▶ _Page extract_
Tag it:
Delicious
Furl it!
Spurl
NewsVine
Reddit
YahooMyWeb
Technorati

Extracting Information from Web Pages Part I - XPath

Introduction

The recent dramatic growth of the Internet has made it the largest and probably most important data source currently available. The range of information that can be gathered on the web is virtually unlimited, including information about people,events, products, homemade or professional videos, pictures, scientific and technical resources and many more. In contrast to many other data sources, as e.g. closed databases, most information on the web is freely available. Moreover, on the web, the traditional distinction between information provider and information consumer is blurred. Anyone can contribute information by creating webpages, by writing reviews or by using any of the numerous web 2.0 applications that emerge on a daily basis.

In this tutorial we will discuss how to extract information from web pages such as to make it available to processing, e.g. by data mining. A key technology to extract content from the web is XPath, that allows to query structured documents in the XML language for specific information. We will first review the general structure of web content and then discuss XPath as a way to extract information from web pages. Then, we present solutions of how to apply XPath from Java applications and how to apply it within the data mining platform Rapid Miner, using the TextInput Plugin. The latter enables you to extract and process information in a single application. Finally, some hints are given on common problems users are facing when using XPath on HTML or other sources. Especially we discuss the possibility of deploying XPath queries visually using the Firefox browser.

XML, HTML, XHTML and XPath

Most content on the Internet is encoded using the Hypertext Markup Language (HTML). HTML documents consist of a set of tags that represent the structure and partially the presentation of the page content.

▶ _Dataset extract_
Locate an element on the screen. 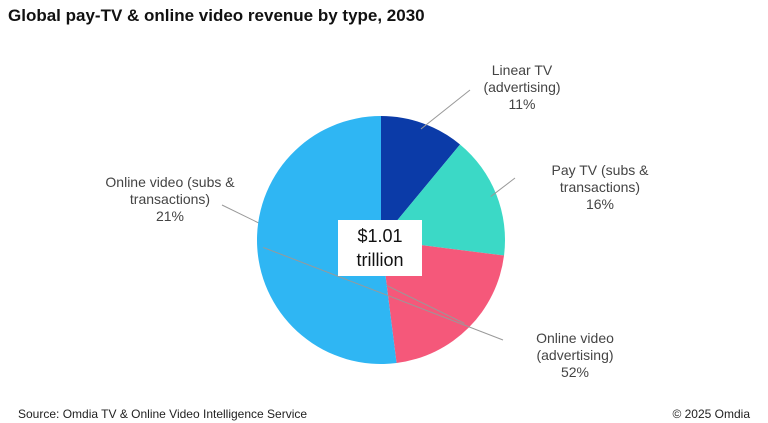 This screenshot has width=768, height=423. slice-label: Online video (advertising) 52% is located at coordinates (575, 356).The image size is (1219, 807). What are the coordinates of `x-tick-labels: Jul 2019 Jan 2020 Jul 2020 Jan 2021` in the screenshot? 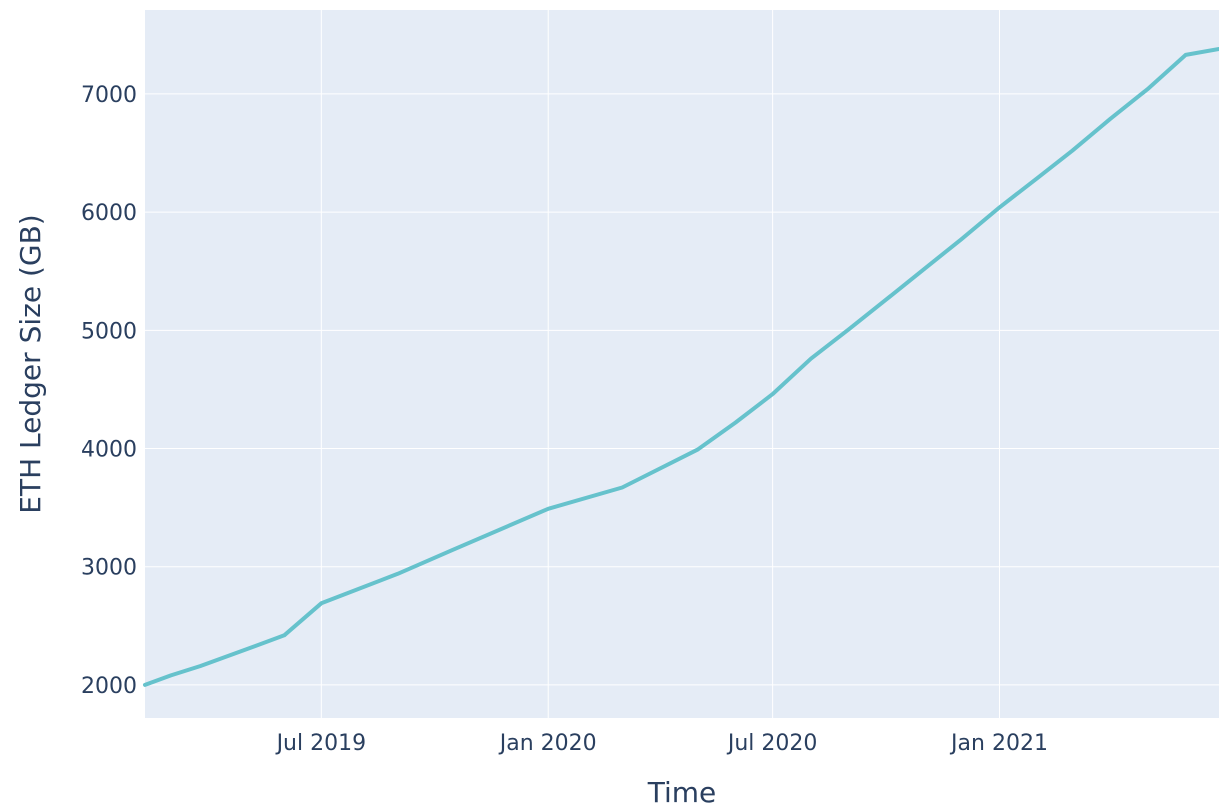 It's located at (662, 744).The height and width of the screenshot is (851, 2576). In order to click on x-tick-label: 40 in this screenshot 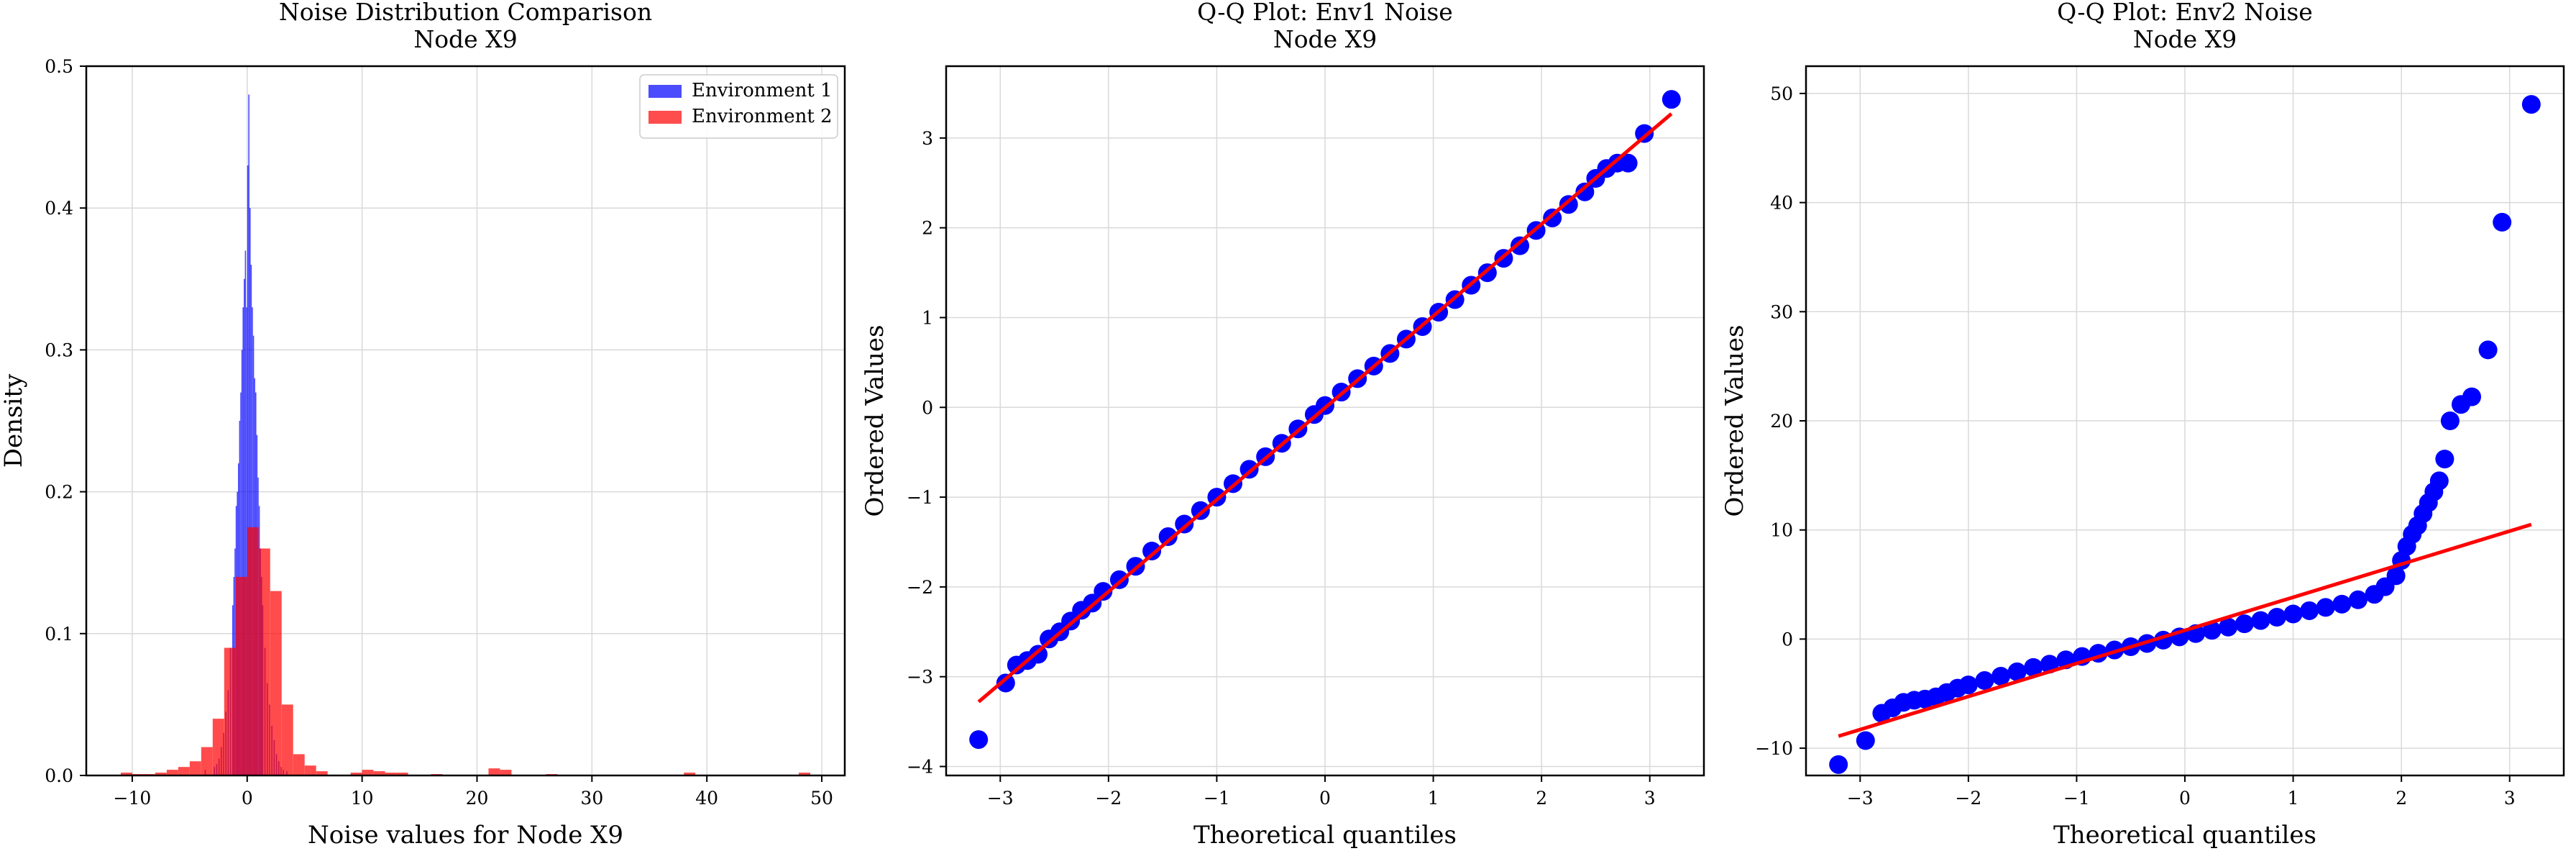, I will do `click(706, 798)`. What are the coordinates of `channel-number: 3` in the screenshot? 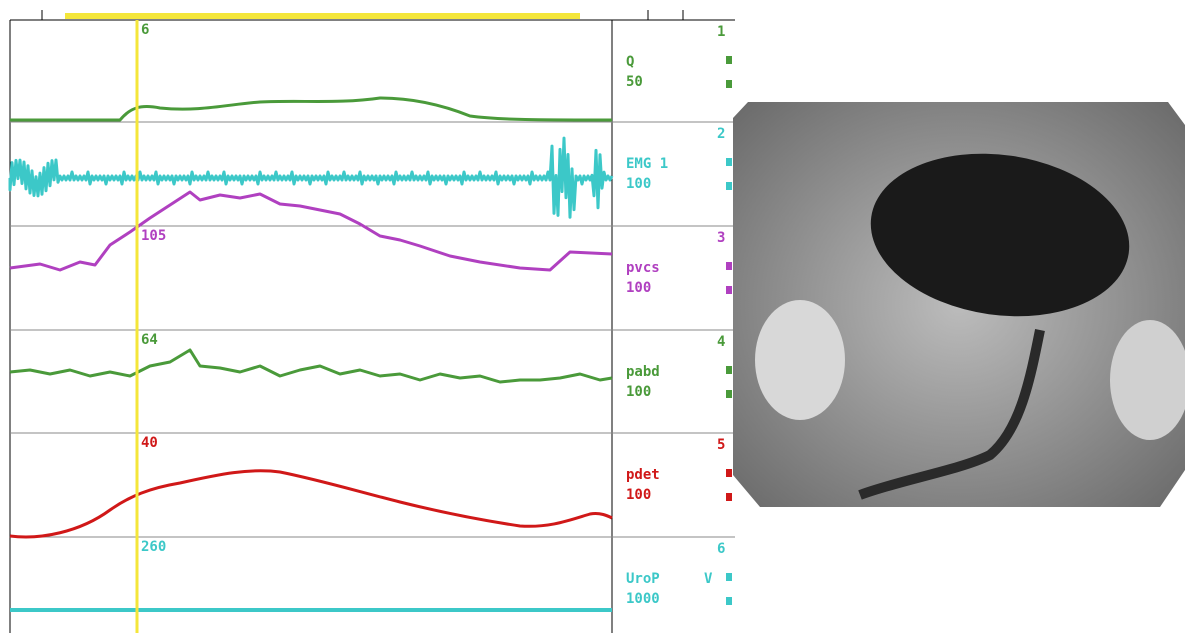 It's located at (721, 238).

▶ _Exercise goal_
According to the XPath tutorial, which browser can be used to deploy XPath queries visually? The material stands apart from the XPath tutorial.

▶ _Your solution_
The Firefox browser.